Requirement ::
Give back only the line containing "La memoria del" and every line after it through the end of the data below, transcribed exactly.

◇ ◇ ◇ ◇ ◇

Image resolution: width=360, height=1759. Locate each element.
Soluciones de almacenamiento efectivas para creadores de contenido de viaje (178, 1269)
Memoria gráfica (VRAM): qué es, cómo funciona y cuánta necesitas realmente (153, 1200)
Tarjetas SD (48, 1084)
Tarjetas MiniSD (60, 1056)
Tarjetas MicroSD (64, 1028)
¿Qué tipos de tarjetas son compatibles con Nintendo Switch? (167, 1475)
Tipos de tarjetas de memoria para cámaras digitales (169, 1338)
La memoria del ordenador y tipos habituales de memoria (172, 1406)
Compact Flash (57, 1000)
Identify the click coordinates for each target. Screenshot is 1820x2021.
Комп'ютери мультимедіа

◇ ◇ ◇ ◇ ◇

Result ::
La memoria del ordenador y tipos habituales de memoria (172, 1406)
Compact Flash (57, 1000)
Identify the click coordinates for each target. Screenshot is 1820x2021.
Комп'ютери мультимедіа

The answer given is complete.